The non-conference tilt was the redshirt freshman’s first collegiate match and her hard work paid off, as she earned the start at the central midfield position. The moment was surreal for Koerwitz, Barnes and Rennalls, who knew all the effort put into getting to that moment.

“Oh my gosh, that feeling was awesome. There were definitely nerves, not that I was going to get hurt, but they were healthy, good nerves where I was at the point like, ‘Alright, just use this energy and motivation.’ And it was just so nice to be playing someone that wasn’t on our team because I had only been playing people on our team for 13 months. So, to get a new opponent and experience was great,” Koerwitz said. “[head] Coach [Sarah Barnes] brought it up prior to the game when we were doing our pre-match talk and was just like, ‘As a team we haven’t played in over 200 days, but Jackie, Lexi [Castellano-Mugica] and Gudrun haven’t played for over 13 months, so you guys should be really excited.’ To have her remind the team and myself was just super nice as well.”

After sharing those remarks with the team, Barnes was proud to see Koerwitz enter the starting lineup against the Tigers.

“You’re always pulling for your players. I want the best for them, I want to see them thrive at this level,” Barnes said. “Watching Jackie take the field was a great moment. She has waited a long time for the opportunity and I’m excited for her continued growth this season and beyond.”

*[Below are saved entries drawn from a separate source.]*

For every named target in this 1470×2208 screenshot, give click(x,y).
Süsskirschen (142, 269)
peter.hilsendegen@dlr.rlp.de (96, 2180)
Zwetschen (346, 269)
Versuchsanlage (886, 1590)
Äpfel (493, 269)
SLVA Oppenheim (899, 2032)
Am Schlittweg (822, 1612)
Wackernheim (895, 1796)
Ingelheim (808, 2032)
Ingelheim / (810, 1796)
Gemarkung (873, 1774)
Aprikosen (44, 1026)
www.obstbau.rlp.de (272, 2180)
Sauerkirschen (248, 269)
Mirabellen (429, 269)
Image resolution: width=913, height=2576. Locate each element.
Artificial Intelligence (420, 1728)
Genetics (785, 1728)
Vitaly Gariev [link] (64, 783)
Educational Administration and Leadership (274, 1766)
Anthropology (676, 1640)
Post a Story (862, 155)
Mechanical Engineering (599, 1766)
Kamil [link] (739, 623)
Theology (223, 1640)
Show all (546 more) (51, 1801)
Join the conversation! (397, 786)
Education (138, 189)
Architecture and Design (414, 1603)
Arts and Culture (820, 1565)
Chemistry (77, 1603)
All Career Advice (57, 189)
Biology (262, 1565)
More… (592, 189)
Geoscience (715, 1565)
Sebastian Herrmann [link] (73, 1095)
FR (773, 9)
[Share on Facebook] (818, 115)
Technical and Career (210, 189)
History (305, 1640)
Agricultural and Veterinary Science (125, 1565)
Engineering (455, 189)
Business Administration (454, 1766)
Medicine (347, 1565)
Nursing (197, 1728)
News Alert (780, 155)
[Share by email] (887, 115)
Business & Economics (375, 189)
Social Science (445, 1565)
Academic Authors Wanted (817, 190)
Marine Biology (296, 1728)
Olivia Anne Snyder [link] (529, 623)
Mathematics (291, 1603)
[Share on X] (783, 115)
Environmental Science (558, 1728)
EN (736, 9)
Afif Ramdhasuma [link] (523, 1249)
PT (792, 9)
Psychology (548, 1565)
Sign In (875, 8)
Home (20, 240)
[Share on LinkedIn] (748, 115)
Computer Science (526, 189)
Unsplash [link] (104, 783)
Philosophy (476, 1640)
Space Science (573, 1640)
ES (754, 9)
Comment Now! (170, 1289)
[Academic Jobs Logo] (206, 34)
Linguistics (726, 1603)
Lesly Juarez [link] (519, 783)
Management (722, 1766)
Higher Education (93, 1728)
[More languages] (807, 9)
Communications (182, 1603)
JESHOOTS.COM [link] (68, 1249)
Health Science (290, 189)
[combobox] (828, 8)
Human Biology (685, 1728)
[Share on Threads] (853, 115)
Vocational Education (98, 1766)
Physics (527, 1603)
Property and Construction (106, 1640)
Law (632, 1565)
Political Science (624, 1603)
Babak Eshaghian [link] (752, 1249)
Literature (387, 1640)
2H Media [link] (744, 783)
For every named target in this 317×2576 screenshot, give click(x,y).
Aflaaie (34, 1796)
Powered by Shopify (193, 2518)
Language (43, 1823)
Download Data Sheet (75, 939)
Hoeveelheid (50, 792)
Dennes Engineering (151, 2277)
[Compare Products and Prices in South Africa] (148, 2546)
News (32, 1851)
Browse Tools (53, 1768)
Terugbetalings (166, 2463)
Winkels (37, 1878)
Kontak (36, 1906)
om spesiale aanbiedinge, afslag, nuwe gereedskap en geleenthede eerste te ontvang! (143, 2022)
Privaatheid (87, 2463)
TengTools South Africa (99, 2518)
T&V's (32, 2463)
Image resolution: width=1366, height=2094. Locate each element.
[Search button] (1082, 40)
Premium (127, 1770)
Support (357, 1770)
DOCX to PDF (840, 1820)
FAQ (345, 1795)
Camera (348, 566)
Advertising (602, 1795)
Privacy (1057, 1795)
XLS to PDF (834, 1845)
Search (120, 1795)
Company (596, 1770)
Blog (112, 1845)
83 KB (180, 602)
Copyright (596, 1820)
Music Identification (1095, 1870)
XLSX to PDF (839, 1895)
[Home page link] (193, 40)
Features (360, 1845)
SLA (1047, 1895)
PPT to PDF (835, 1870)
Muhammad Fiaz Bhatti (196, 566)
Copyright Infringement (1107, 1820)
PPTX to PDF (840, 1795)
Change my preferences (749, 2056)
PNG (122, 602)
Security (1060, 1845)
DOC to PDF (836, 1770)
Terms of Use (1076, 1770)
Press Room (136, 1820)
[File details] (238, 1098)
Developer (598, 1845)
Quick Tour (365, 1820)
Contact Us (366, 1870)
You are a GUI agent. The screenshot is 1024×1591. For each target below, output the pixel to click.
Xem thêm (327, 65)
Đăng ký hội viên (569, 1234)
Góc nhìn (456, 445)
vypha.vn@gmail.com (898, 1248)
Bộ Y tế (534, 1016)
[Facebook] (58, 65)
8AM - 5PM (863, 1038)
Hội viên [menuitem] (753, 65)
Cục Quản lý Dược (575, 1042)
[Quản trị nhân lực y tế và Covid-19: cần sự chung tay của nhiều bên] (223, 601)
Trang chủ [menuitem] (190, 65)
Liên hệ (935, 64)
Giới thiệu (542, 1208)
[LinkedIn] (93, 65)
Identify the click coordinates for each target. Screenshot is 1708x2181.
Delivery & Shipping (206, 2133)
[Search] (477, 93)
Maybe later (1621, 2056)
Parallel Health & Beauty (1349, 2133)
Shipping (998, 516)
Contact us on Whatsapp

“On Saturday it was like a proud ‘dad’ moment and it’s something as an athletic trainer we always take pride in preparing our athletes to return to their sport,” Rennalls said. “There are always times that our athletes want to rush just to get back, but Julia and I are perfectionists and we want to know the product we are putting on the field will be successful. I am just happy to have her back doing what she loves and look forward to all she will be able to provide us on the field.”

Rapicovali echoed Rennalls remarks, saying, “It makes everything worth it; it is why I have the best job in the world. Having season-ending injuries and having to rehab is very hard work. I am so proud of Jackie and can’t wait to watch her out there.”

Everyone will get the chance to watch her on the field Thursday night, as Koerwitz and her teammates open the ACC season at Cobb Stadium against Louisville at 7 p.m. The match will be streamed live on ACC Network Extra and broadcast on WVUM 90.5 FM.

The contest with the Cardinals will be the first of an eight-match conference slate. With all the uncertainties this summer, the Hurricanes are thankful for the opportunity to take the pitch again as a team.

“I just think that we are all feeling super blessed to have the opportunity to play, since so many others do not. So, we are just going to do everything we can to compete every game and win every game that we can and hopefully get a spot in the ACC tournament,” Koerwitz said. “That is the goal for everyone on our team. It is going to be challenging, but if we just keep improving, keep competing, I know we can do it.”